Read through the entries below and return each line with the word "field".

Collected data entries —
Content starts
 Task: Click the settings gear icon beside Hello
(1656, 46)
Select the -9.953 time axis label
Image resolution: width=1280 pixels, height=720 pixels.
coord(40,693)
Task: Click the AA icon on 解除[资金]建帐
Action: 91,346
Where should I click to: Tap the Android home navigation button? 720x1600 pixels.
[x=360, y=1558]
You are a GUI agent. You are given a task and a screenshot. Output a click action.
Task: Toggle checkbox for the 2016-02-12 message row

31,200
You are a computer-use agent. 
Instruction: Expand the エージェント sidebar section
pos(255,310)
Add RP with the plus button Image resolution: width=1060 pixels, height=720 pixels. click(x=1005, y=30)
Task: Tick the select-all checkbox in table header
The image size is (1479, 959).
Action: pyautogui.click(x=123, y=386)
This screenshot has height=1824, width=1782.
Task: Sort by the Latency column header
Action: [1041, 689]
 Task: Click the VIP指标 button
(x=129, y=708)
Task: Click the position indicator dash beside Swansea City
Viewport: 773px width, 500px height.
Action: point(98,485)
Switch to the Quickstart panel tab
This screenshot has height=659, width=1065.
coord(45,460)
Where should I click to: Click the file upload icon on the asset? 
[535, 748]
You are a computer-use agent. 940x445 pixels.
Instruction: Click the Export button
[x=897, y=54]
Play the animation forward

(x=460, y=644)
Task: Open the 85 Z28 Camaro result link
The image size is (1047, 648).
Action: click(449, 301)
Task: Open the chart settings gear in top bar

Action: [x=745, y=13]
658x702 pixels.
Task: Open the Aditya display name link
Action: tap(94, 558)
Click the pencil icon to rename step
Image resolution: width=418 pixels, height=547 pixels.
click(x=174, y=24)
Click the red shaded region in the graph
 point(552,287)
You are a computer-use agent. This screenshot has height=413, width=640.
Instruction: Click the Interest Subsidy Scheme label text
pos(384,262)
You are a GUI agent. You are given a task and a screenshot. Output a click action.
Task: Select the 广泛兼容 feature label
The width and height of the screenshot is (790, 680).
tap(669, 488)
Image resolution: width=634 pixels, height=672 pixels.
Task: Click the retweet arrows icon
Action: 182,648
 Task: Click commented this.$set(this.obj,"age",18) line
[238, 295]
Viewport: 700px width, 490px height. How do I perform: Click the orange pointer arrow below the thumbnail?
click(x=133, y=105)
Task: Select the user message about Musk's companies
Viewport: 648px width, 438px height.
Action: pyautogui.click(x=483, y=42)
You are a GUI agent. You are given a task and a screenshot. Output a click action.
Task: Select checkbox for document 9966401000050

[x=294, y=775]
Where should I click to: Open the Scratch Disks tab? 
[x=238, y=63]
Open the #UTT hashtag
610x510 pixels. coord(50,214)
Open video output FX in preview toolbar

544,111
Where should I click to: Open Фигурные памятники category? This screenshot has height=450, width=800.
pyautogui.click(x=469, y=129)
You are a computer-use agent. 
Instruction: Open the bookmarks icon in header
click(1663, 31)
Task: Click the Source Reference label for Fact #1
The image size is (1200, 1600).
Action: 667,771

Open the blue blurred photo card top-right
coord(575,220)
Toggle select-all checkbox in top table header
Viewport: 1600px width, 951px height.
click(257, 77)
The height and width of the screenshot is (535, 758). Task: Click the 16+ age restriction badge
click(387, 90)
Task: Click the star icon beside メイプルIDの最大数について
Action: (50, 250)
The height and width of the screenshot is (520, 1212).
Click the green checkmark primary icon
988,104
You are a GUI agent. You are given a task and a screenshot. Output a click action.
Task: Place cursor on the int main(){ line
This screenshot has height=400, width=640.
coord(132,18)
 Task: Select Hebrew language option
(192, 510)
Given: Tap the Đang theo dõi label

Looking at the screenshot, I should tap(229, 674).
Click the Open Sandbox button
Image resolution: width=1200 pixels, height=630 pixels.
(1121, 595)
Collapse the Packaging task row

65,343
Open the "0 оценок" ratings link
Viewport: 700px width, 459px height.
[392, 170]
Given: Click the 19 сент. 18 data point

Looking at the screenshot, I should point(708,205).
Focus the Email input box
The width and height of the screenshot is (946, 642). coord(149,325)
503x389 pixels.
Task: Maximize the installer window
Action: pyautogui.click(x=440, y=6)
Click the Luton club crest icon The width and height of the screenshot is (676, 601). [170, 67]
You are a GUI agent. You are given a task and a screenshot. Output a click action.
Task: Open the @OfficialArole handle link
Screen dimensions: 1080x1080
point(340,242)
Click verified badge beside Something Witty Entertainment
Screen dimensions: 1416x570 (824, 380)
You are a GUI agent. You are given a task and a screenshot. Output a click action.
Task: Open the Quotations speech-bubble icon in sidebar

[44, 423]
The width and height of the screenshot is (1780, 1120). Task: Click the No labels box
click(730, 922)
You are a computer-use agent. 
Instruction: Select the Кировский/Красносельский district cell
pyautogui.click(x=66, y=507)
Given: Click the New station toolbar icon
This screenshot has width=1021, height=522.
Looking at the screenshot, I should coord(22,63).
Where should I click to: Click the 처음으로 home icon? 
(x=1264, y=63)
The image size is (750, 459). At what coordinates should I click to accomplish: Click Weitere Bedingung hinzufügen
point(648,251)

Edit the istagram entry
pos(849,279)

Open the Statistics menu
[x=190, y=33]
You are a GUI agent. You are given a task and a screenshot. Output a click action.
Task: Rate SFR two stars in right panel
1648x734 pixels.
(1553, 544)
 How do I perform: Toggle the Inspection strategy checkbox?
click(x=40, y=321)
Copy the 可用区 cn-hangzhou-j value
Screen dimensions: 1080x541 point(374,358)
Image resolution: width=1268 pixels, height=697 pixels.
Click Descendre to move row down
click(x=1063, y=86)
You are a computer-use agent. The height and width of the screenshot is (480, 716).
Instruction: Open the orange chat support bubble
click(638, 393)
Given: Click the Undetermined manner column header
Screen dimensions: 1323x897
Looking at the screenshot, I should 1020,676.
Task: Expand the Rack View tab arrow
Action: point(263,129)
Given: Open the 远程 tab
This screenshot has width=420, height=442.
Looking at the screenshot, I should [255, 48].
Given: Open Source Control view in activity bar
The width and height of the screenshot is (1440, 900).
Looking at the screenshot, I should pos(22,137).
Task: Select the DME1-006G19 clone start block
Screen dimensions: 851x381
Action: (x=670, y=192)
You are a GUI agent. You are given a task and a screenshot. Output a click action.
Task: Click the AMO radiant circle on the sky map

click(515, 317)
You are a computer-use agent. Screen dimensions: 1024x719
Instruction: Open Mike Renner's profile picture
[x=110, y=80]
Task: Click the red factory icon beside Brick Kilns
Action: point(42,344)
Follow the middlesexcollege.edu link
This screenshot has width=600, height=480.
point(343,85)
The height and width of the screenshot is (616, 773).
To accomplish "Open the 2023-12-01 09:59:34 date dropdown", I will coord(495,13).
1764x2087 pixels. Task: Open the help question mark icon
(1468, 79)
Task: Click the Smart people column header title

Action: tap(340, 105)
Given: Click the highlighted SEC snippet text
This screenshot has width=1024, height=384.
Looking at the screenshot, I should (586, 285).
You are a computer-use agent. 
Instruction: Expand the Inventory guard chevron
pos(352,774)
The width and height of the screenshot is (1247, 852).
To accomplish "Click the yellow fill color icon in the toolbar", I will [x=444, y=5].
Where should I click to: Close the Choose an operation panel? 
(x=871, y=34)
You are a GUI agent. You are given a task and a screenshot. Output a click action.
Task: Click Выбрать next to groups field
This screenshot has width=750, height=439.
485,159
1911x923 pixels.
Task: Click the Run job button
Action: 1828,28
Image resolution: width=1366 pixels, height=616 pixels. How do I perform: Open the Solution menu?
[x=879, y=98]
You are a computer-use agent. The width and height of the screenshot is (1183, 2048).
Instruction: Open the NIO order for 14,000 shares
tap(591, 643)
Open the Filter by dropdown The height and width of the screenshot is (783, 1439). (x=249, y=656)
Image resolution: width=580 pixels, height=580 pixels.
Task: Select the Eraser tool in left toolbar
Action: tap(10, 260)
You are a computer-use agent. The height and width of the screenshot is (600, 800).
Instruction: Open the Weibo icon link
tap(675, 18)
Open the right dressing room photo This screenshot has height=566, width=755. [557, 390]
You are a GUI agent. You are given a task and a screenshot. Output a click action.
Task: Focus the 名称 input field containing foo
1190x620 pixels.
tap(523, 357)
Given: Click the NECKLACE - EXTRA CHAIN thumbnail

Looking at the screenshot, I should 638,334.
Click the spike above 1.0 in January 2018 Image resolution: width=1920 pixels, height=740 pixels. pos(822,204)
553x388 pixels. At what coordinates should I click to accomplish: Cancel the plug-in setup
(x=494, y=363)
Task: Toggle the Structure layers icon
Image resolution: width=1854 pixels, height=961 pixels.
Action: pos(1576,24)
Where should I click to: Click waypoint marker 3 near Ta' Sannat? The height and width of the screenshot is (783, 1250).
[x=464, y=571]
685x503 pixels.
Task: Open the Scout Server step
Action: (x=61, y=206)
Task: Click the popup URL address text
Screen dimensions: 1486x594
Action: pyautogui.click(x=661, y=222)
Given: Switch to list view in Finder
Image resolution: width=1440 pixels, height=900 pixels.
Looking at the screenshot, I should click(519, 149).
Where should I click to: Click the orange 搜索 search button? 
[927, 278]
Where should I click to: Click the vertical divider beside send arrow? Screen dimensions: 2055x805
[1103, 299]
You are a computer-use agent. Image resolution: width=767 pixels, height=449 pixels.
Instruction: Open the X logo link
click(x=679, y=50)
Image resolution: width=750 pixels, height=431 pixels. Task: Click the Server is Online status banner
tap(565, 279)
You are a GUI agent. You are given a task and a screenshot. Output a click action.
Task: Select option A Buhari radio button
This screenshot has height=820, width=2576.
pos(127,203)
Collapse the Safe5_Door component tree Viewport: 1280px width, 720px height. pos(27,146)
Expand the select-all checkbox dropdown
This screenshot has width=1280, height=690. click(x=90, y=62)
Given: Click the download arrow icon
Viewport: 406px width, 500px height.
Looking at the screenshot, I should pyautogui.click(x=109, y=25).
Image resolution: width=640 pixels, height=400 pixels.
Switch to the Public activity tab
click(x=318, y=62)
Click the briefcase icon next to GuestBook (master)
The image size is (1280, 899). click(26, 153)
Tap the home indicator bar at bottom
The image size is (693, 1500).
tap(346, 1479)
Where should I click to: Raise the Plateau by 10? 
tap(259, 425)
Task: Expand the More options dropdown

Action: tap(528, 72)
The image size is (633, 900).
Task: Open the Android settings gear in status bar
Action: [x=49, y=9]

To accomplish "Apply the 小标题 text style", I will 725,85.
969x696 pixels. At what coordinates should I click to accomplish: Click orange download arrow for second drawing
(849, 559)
Content ends
RESPONSE BOX —
Task: Click Выбрать next to groups field
Task: Focus the 名称 input field containing foo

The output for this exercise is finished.